A potential worst-case scenario, at least for Indiana’s gay population, would be the mother going to trial and being acquitted by either a judge or jury based on a successful religious freedom defense. The possible implications for gay people are nothing less than terrifying.
A court verdict that a parent can beat his or her child to the extent of visible injury and claim religious “rights” could easily be extended to defend a gay-basher from assault and even murder charges if a victim is gay or perceived to be gay. Likewise, an anti-gay business owner could be defended for using physical violence against a customer suspected of being gay.
On a civil court level, religious freedom could be invoked in defense of gay conversion therapy, the barbaric “deprogramming” of gay children whose parents want heterosexual kids. Attorneys for a gay conversion clinic that is threatened with closure could argue that the religious “rights” of clinic staff and client-parents are violated if they are denied access to “therapeutic” services for their children.
The newspaper story on the child abuse case focused on state child abuse laws and the “cultural differences” between the mother’s home country and the United States and different perceptions of child abuse. It did not speculate, perhaps rightly so, on the potential impact of a successful “religious freedom” defense in a case of criminal violence. But speculation might be warranted, especially by members of the LGBTQ community and their allies.
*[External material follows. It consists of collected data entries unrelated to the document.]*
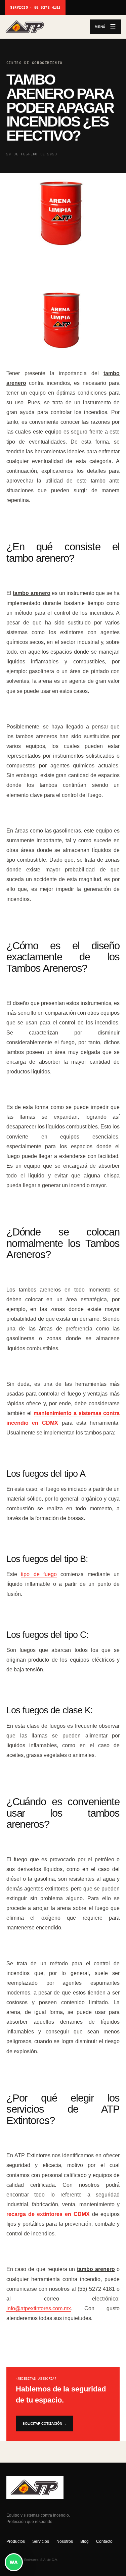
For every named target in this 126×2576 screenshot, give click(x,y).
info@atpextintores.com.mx (38, 2308)
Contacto (104, 2541)
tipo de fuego (39, 1574)
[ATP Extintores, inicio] (46, 27)
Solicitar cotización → (45, 2423)
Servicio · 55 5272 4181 (35, 7)
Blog (84, 2541)
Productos (15, 2541)
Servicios (40, 2541)
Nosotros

The child abuse case, its potential outcomes and their broad implications—at their core—require an answer to the question of the intent and limits of religious freedom. Probably few people would disagree that everyone should be allowed their personal religions and belief systems. Fewer would disagree that anyone should be targeted for discrimination and social and institutional exclusion because of their beliefs.
Those belief systems, however, abandon both religious and Christian principles when they are twisted into legally accepted methods of discrimination and physical violence against children and LGBTQ people. And people who believe their “rights” allow them to inflict injury on anyone else deserve to be called what they are: religious extremists and terrorists.
We as a collective people expect and can do better.